== The task ==
Print the first line of the data below and every one after it, through the line containing "The image size is (744, 363).", exactly as written.

== Data ==
┄┄┄┄┄┄

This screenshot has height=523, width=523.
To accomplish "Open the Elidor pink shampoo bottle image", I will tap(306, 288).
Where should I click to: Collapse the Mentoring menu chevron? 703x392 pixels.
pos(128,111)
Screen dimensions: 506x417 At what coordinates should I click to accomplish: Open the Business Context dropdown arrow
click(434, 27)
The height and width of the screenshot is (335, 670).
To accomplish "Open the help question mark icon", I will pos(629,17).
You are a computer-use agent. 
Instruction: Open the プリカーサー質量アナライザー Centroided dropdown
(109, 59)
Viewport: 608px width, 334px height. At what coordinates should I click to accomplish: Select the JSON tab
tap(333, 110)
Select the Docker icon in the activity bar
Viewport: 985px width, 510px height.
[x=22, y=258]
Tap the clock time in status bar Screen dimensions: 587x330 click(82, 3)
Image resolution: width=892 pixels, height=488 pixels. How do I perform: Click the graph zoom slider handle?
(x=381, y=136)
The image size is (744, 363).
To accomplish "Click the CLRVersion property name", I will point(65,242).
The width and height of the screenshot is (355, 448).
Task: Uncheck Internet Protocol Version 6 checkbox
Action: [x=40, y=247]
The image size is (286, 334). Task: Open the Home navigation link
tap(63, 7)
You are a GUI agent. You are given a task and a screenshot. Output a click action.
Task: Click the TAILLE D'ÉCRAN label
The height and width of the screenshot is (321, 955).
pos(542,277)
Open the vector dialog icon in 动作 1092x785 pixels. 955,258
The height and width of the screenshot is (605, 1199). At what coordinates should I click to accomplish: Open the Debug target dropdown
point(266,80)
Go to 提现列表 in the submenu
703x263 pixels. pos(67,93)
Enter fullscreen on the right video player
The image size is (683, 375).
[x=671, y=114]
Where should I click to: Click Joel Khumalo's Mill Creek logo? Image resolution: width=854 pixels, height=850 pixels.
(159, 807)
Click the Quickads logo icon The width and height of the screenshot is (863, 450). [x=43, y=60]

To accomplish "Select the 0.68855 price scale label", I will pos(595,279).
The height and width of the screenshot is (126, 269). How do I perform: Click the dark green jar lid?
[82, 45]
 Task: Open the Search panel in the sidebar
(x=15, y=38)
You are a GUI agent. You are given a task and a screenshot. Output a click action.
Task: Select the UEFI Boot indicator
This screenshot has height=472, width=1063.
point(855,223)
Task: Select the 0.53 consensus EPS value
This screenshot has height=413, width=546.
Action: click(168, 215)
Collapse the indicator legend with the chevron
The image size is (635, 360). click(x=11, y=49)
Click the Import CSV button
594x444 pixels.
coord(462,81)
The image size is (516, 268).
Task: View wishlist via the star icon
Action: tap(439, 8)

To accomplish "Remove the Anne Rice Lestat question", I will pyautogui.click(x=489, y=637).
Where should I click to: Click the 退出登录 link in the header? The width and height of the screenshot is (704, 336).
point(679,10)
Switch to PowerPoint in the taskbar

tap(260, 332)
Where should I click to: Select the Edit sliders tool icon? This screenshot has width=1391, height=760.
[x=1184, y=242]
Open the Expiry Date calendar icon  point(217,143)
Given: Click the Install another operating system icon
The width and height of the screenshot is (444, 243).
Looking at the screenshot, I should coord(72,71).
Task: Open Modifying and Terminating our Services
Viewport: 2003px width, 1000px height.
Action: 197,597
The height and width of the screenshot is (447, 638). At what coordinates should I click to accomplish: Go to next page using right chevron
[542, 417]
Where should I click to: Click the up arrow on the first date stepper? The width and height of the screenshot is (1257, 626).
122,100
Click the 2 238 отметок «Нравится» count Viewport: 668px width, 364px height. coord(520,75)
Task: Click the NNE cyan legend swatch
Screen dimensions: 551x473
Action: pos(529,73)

┄┄┄┄┄┄

== Reply ==
This screenshot has height=523, width=523.
To accomplish "Open the Elidor pink shampoo bottle image", I will tap(306, 288).
Where should I click to: Collapse the Mentoring menu chevron? 703x392 pixels.
pos(128,111)
Screen dimensions: 506x417 At what coordinates should I click to accomplish: Open the Business Context dropdown arrow
click(434, 27)
The height and width of the screenshot is (335, 670).
To accomplish "Open the help question mark icon", I will pos(629,17).
You are a computer-use agent. 
Instruction: Open the プリカーサー質量アナライザー Centroided dropdown
(109, 59)
Viewport: 608px width, 334px height. At what coordinates should I click to accomplish: Select the JSON tab
tap(333, 110)
Select the Docker icon in the activity bar
Viewport: 985px width, 510px height.
[x=22, y=258]
Tap the clock time in status bar Screen dimensions: 587x330 click(82, 3)
Image resolution: width=892 pixels, height=488 pixels. How do I perform: Click the graph zoom slider handle?
(x=381, y=136)
The image size is (744, 363).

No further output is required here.